Input:
───

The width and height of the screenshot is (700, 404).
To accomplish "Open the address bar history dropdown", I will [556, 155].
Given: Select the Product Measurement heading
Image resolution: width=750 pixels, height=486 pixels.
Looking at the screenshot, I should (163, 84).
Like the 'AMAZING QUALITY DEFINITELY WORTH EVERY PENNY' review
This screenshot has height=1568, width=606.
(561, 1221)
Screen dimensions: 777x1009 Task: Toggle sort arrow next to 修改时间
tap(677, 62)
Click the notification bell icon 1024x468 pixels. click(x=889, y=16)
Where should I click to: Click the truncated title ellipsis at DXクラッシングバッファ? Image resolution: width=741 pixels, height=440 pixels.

───

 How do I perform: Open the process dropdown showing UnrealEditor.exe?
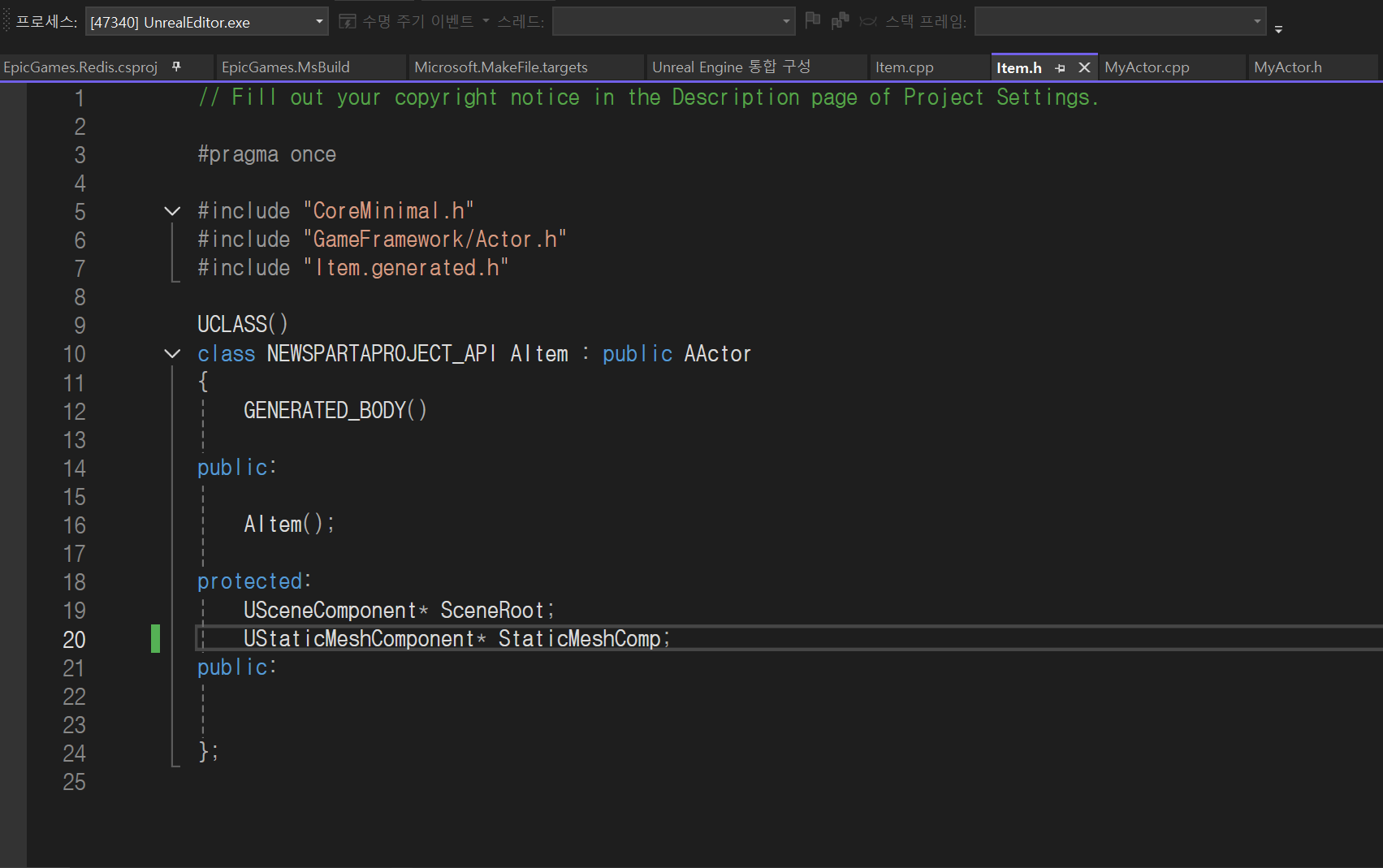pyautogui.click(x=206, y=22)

───

Task to complete:
The listing above holds a line with "Image resolution: width=750" and a line with "Where should I". Print the stretch from the first through the second, exactly and alone.

Solved exercise:
Image resolution: width=750 pixels, height=486 pixels.
Looking at the screenshot, I should (163, 84).
Like the 'AMAZING QUALITY DEFINITELY WORTH EVERY PENNY' review
This screenshot has height=1568, width=606.
(561, 1221)
Screen dimensions: 777x1009 Task: Toggle sort arrow next to 修改时间
tap(677, 62)
Click the notification bell icon 1024x468 pixels. click(x=889, y=16)
Where should I click to: Click the truncated title ellipsis at DXクラッシングバッファ? Image resolution: width=741 pixels, height=440 pixels.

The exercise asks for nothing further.